Please can you let me know what you find?

Also, I am going to write you a command-line utility so retrieve the files from a drop-off given the claim ID and the passphrase. It will probably just write all the files with their original names into the current directory. Even for unencrypted drop-offs, it would still be a useful tool.
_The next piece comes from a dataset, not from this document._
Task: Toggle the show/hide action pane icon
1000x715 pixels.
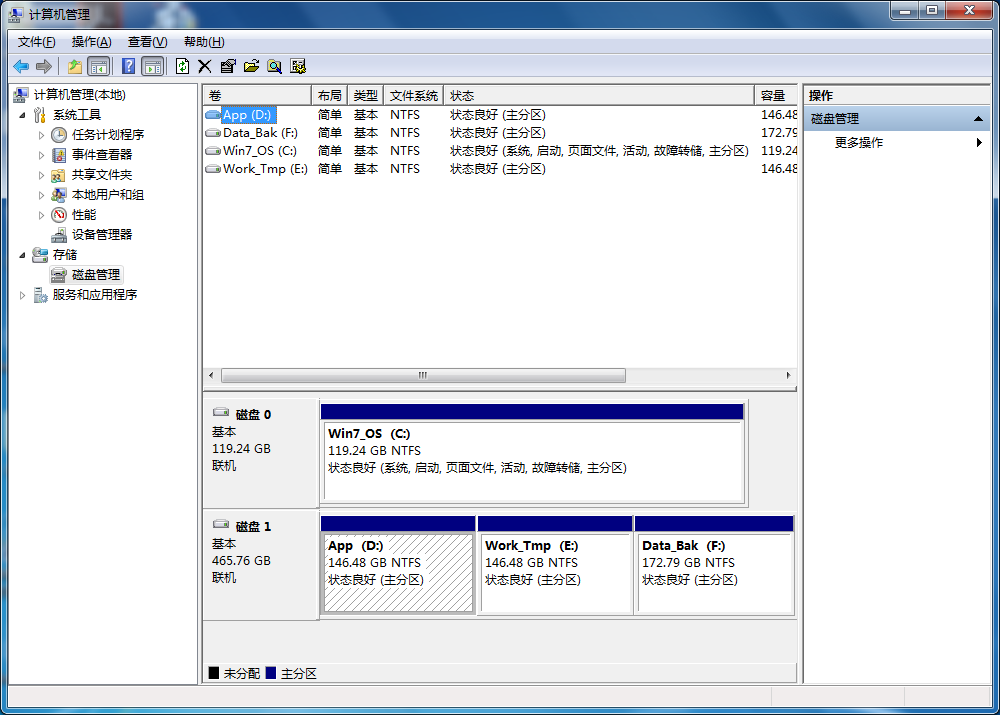Action: [152, 66]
I'll make it prompt for the passphrase if one is needed (i.e. if the drop-off is encrypted).

Cheers,
Jules.
On 12/10/2018 15:28, MICHAEL R MASSE via ZendTo wrote:
Is there a way as the administrator of the system hosting my Zendto service that I can decrypt a file that’s been uploaded if I have the passphrase?  I have direct access to the sqlite database to get the key as well, but I’m not sure what to do with either.

I’m running 5.15-1 and the system works fine except one single user is trying to receive a file from someone outside of the system and when they try to download this specific file after typing in the passphrase they just get a http 500 error.    The sender does not receive any errors when uploading.   It actually doesn’t matter if the recipient types a correct passphrase or not, they always get an http 500 error on this particular file.    As an administrator if I try to download the file and regardless of the passphrase I enter (correct or not) I get an http 500 error as well.  This does not happen for anyone else for any other files in the system sent before or after.    Also, for every other file on the system, if an incorrect passphrase is used, the system says it’s incorrect like it should instead of giving an http 500 error.   I told the person to have their sender send the file again, and it again throws an http 500 error.    It’s only a 2mb file so there’s nothing weird about it.    After telling them to upload the file twice and having it fail I’d like to just decrypt the file that’s there and manually give it to the recipient since he’s local, and then worry about troubleshooting the problem later.